The threads are distributed among NUMA nodes in a round-robin fashion based on fill percentage (i.e. it will strive to fill all NUMA nodes evenly). Threads are bound to NUMA nodes, not specific processors, because that's our only requirement and the OS can schedule them better.
Special care is made that maximum memory usage on systems that do not require memory replication stays as previously, that is, unnecessary copies are avoided.
On linux the process' processor affinity is respected. This means that if you for example use taskset to restrict Stockfish to a single NUMA node then the `system` and `auto` settings will only see a single NUMA node (more precisely, the processors included in the current affinity mask) and act accordingly.
-----------------
We can't ensure that a memory allocation takes place on a given NUMA node without using libnuma on linux, or using appropriate custom allocators on windows (https://learn.microsoft.com/en-us/windows/win32/memory/allocating-memory-from-a-numa-node), so to avoid complications the current implementation relies on first-touch policy. Due to this we also rely on the memory allocator to give us a new chunk of untouched memory from the system. This appears to work reliably on linux, but results may vary.

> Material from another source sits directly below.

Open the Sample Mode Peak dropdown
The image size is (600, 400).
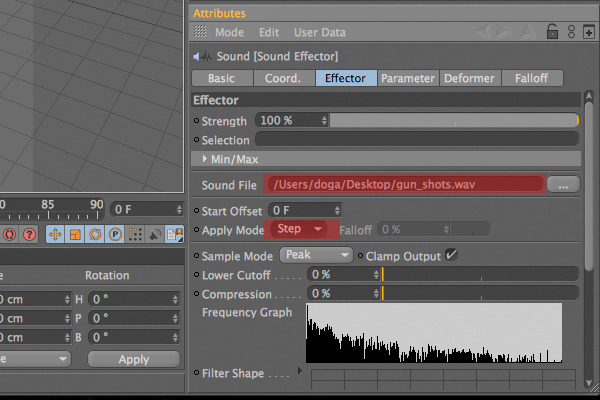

MacOS is not supported, because AFAIK it's not affected, and implementation would be problematic anyway.
Windows is supported since Windows 7 (https://learn.microsoft.com/en-us/windows/win32/api/processtopologyapi/nf-processtopologyapi-setthreadgroupaffinity). Until Windows 11/Server 2022 NUMA nodes are split such that they cannot span processor groups. This is because before Windows 11/Server 2022 it's not possible to set thread affinity spanning processor groups. The splitting is done manually in some cases (required after Windows 10 Build 20348). Since Windows 11/Server 2022 we can set affinites spanning processor group so this splitting is not done, so the behaviour is pretty much like on linux.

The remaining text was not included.